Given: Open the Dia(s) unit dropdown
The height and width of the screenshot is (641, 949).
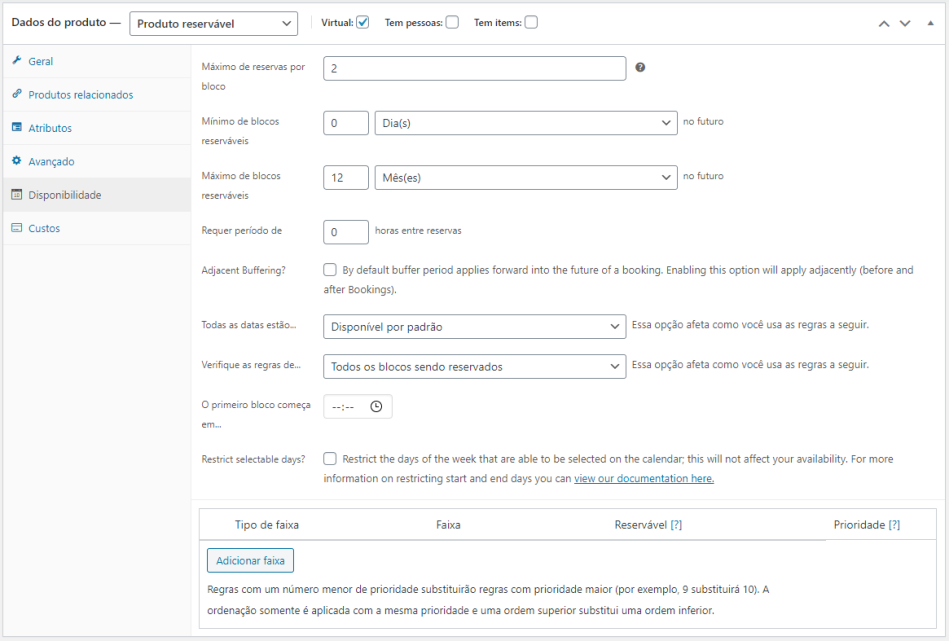Looking at the screenshot, I should tap(525, 122).
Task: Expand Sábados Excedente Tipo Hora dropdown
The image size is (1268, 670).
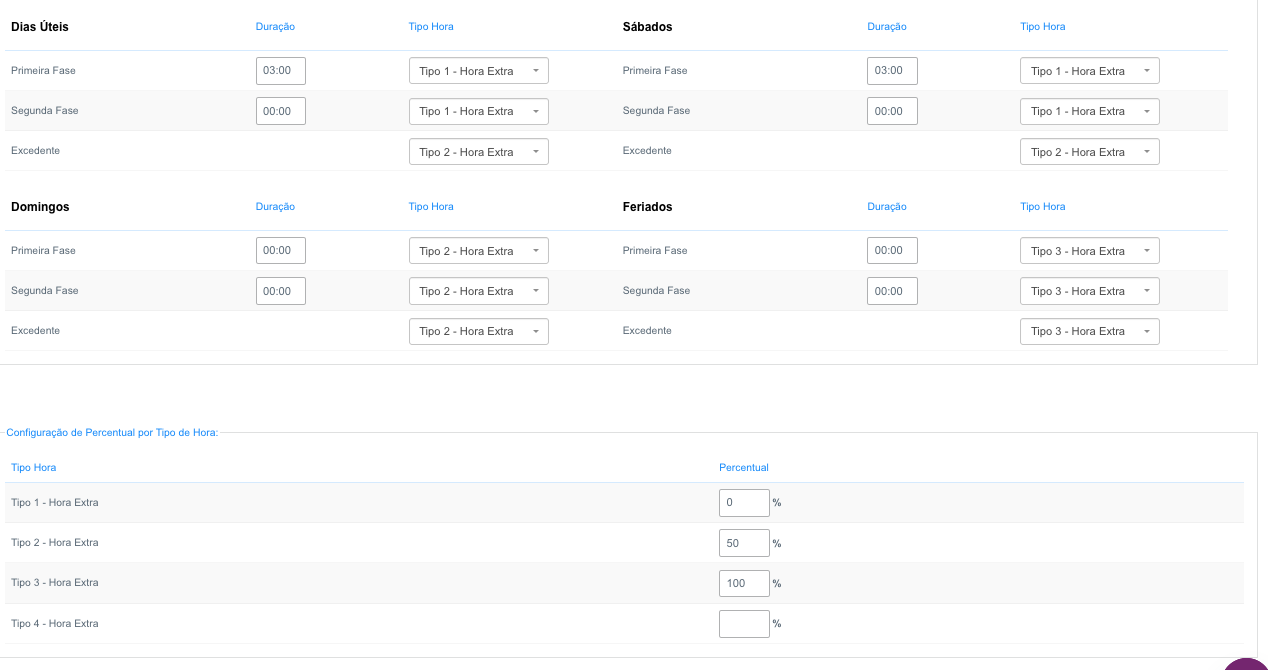Action: coord(1089,152)
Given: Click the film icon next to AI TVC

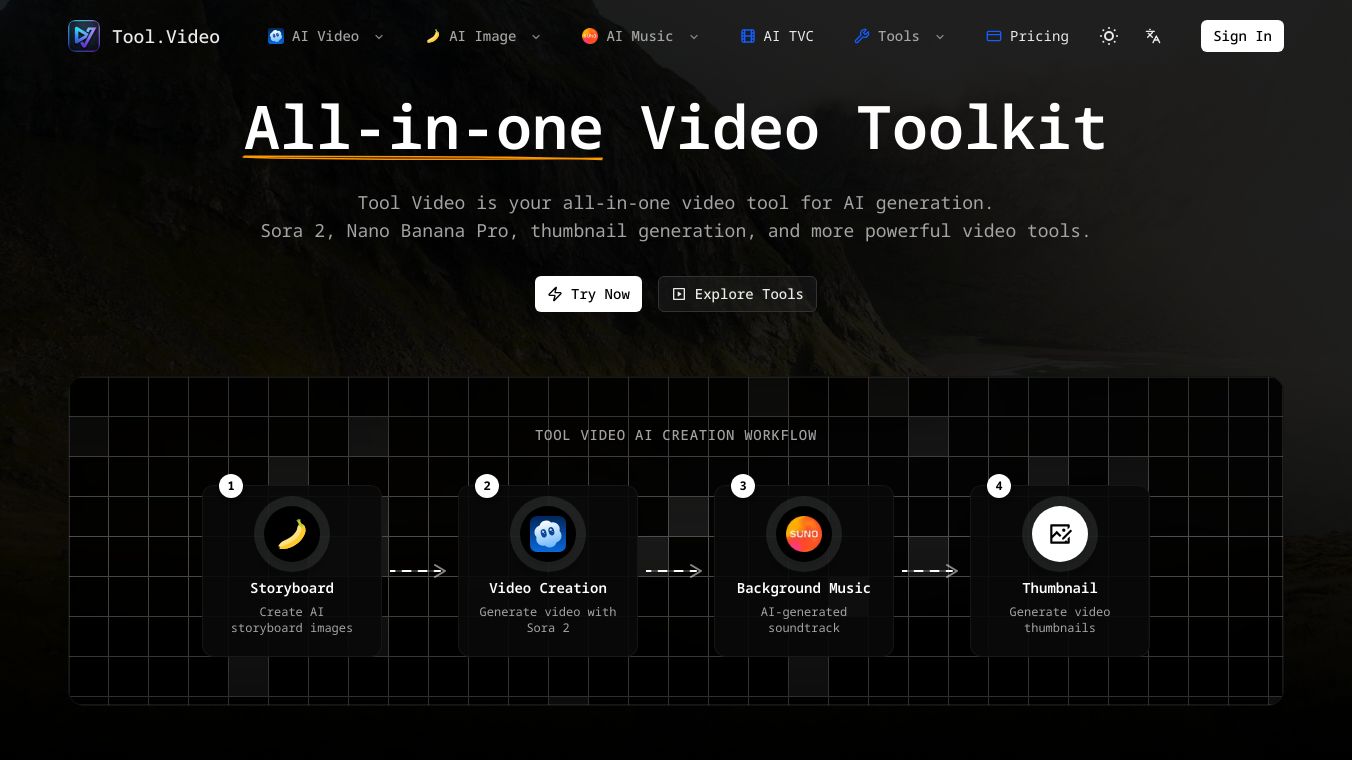Looking at the screenshot, I should [748, 36].
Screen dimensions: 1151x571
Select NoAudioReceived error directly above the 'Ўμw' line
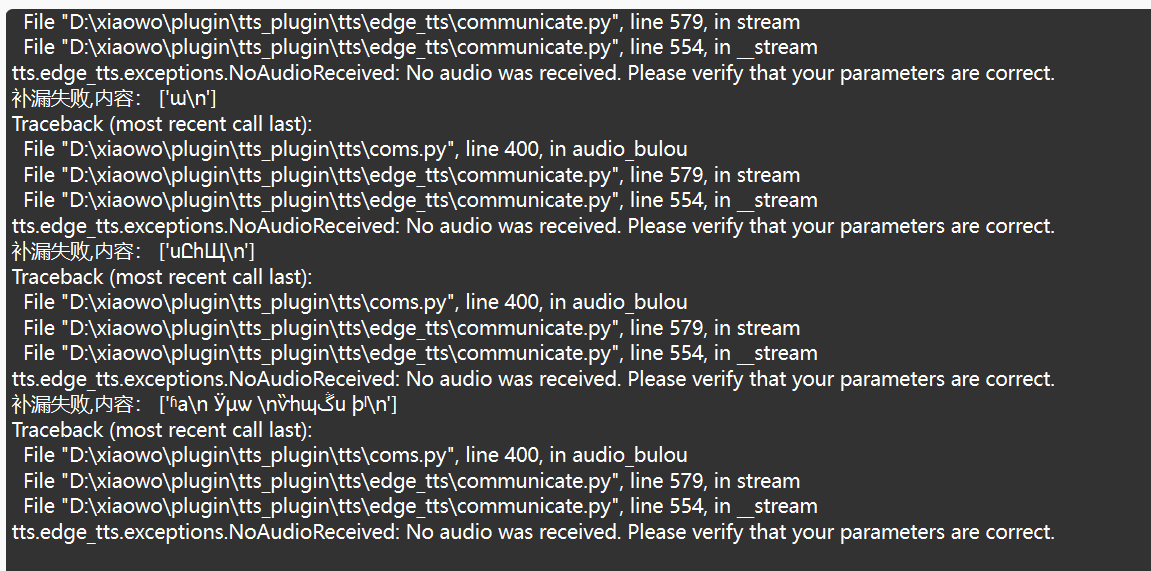(534, 379)
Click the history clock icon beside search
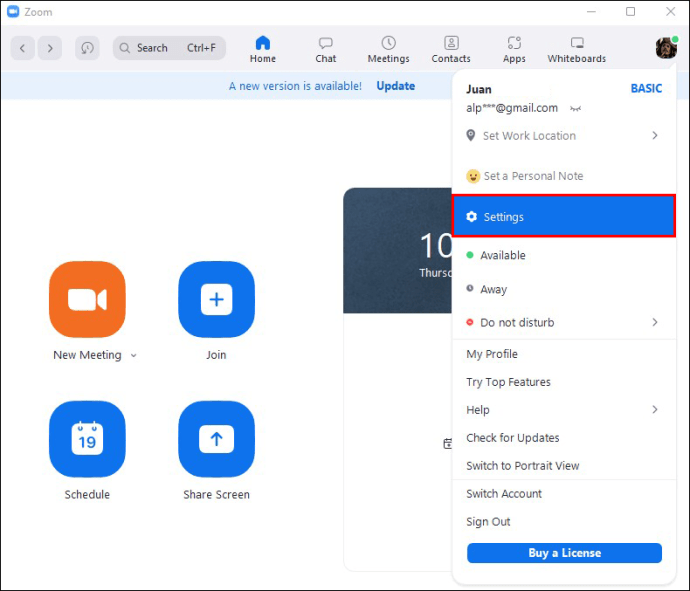The image size is (690, 591). point(87,48)
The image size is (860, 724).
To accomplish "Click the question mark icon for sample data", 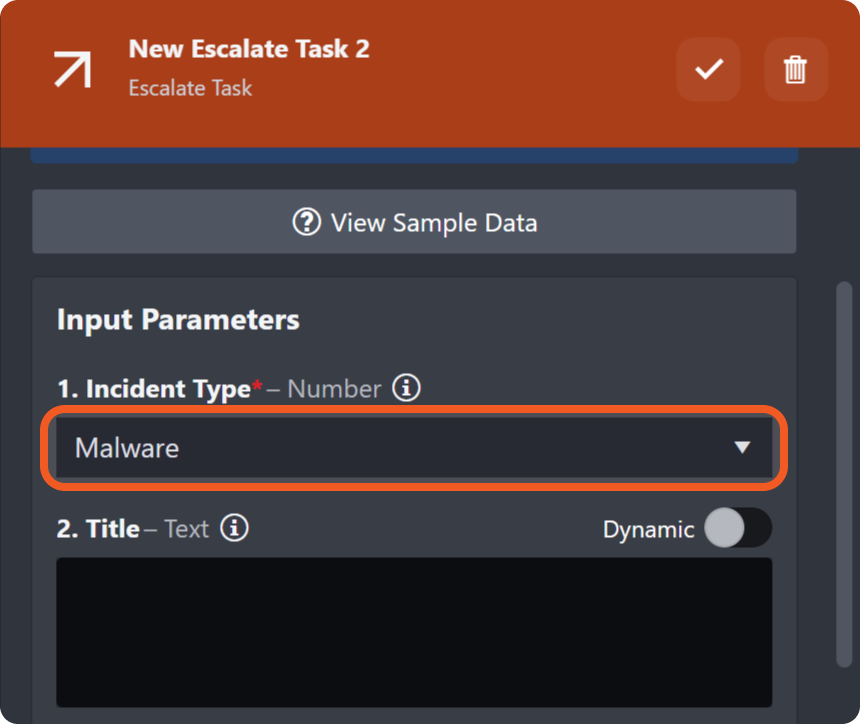I will pyautogui.click(x=306, y=222).
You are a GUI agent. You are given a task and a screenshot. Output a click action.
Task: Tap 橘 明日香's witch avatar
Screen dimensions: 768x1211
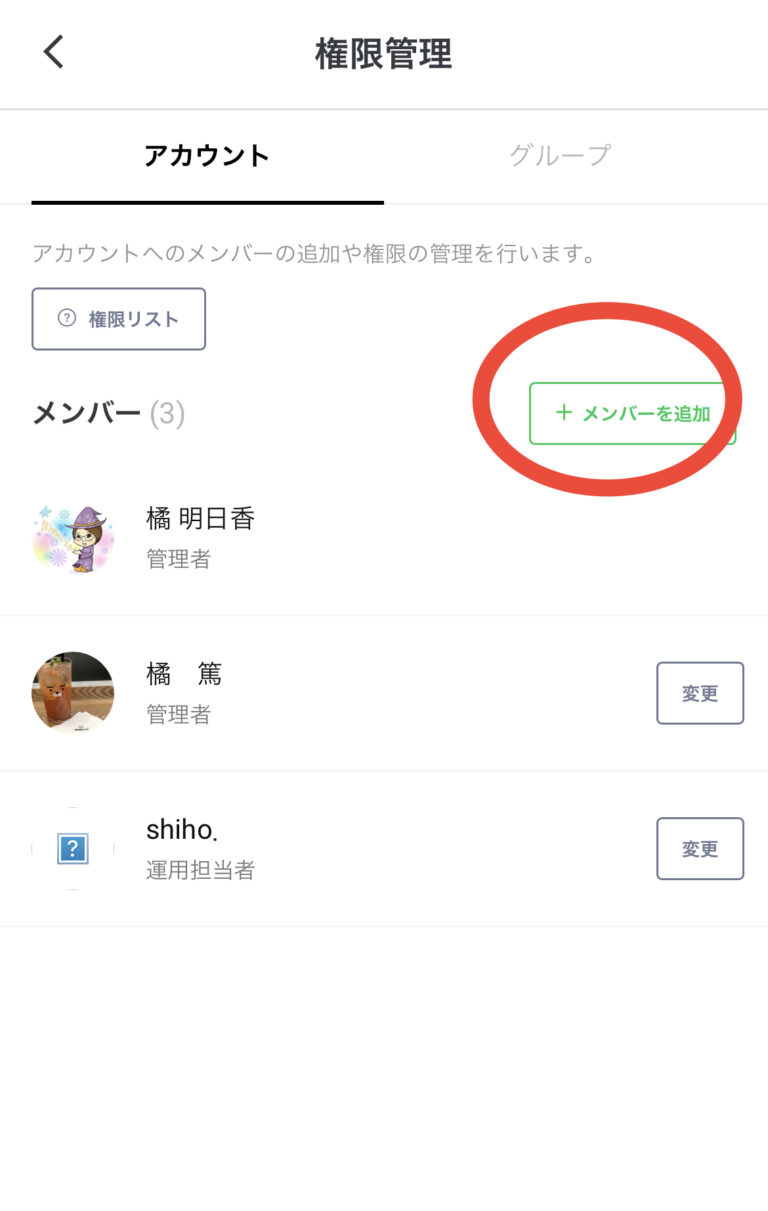click(x=73, y=538)
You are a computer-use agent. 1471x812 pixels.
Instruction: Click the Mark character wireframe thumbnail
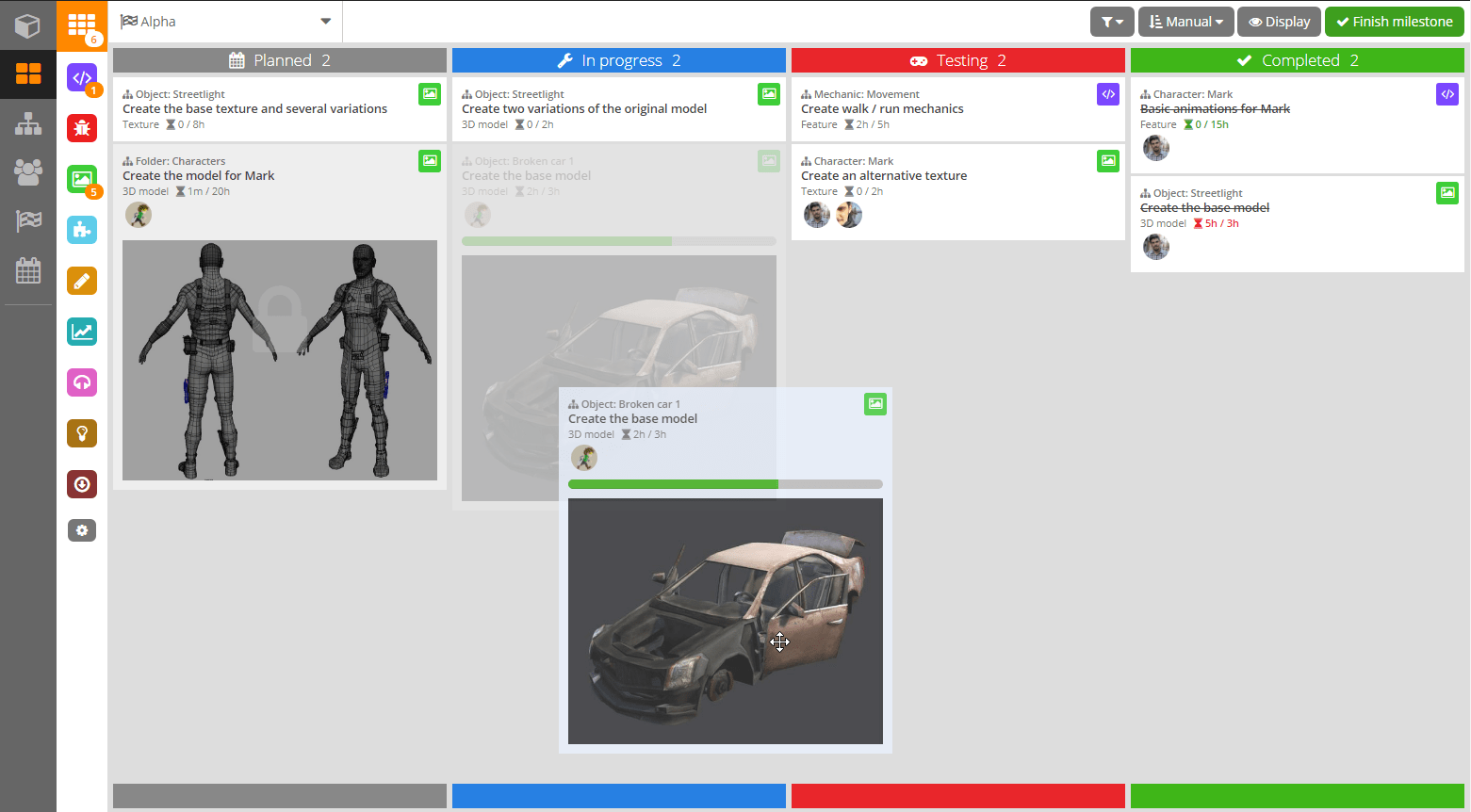point(280,360)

» **JOB**: Reproduce the records verbatim from their first line through the line containing "Looking at the screenshot, I should [748, 36].", including that line. Leave the pictures out of your answer.

» **THE REPLY**:
Given: Open the Dia(s) unit dropdown
The height and width of the screenshot is (641, 949).
Looking at the screenshot, I should tap(525, 122).
Task: Expand Sábados Excedente Tipo Hora dropdown
The image size is (1268, 670).
Action: coord(1089,152)
Given: Click the film icon next to AI TVC

Looking at the screenshot, I should [748, 36].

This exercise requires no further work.